Topology, molecular simulation, and machine learning as routes to exploring structure, dynamics, and phase behavior in atomic and molecular crystals

The different solid structures or polymorphs of atomic and molecular crystals often possess different physical and chemical properties. Structural differences between organic molecular crystal polymorphs can affect, for example, bioavailability of active pharmaceutical formulations, the lethality of contact insecticides, and diffusive behavior in host-guest systems. In metallic crystals, structural differences may determine how different phases may be used in electronic device applications. Crystallization conditions can influence polymorph selection, making an experimentally driven hunt for polymorphs difficult. These efforts are further complicated when polymorphs initially obtained under a particular experimental protocol “disappear” in favor of another polymorph in subsequent repetitions of the experiment. Theory and computation can potentially play a vital role in mapping the landscape of crystal polymorphism. Traditional force-field based methods for predicting crystal structures and investigating solid-solid phase transformation behavior face their own challenges, and therefore, new approaches are needed. In this talk, I will show, by leveraging concepts from mathematics, specifically geometry, topology, and machine learning, a force-field free method for predicting molecular crystal structures is possible.
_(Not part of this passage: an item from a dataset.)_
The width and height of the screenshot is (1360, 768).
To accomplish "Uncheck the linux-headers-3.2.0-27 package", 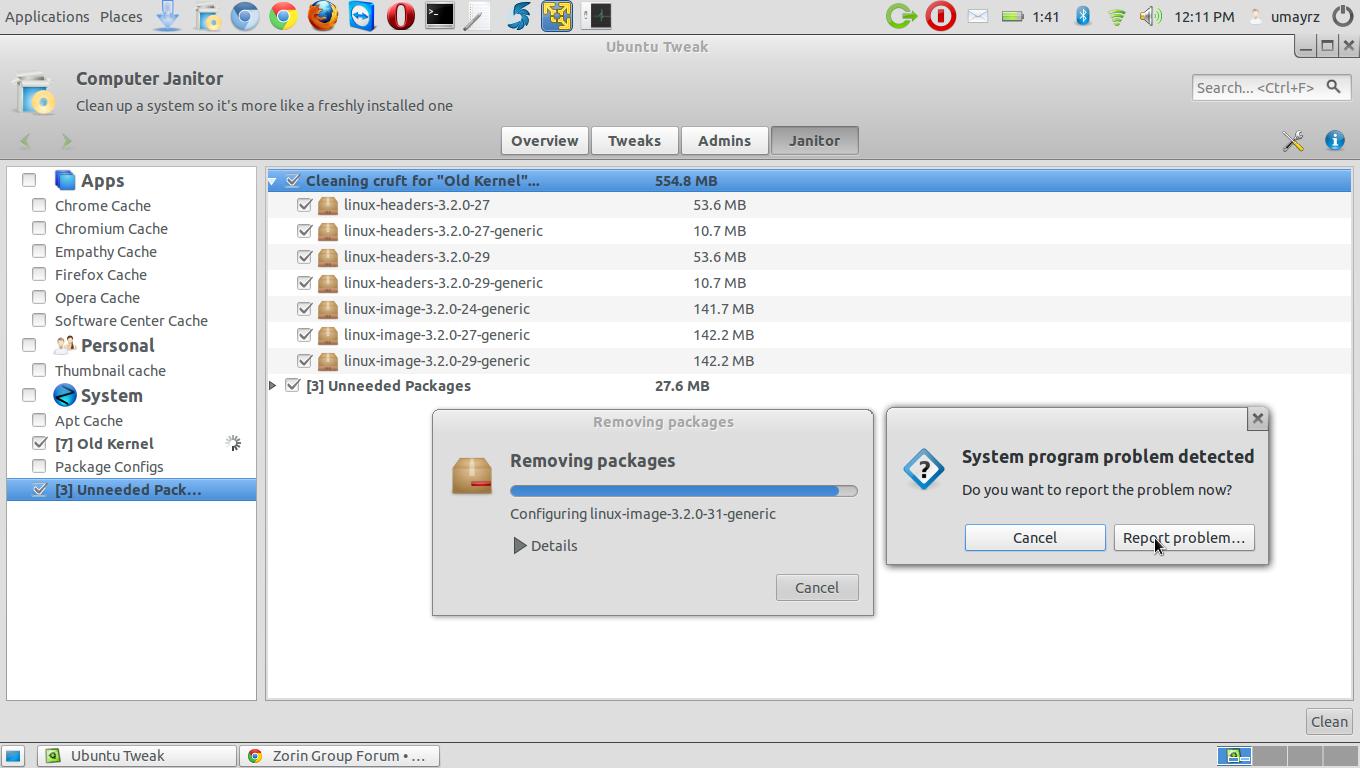I will coord(305,205).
The new approach yields predictions of structures at least an order of magnitude faster than traditional energybased methods. Once a polymorph landscape is obtained, techniques of molecular simulation and machine learning can be used to predict the kinetics of structural phase transitions between different polymorphs. In this way, I hope to present a convincing case that new paradigms are emerging in our ability to predict molecular crystal structures and determine kinetics of polymorphic phase transformations.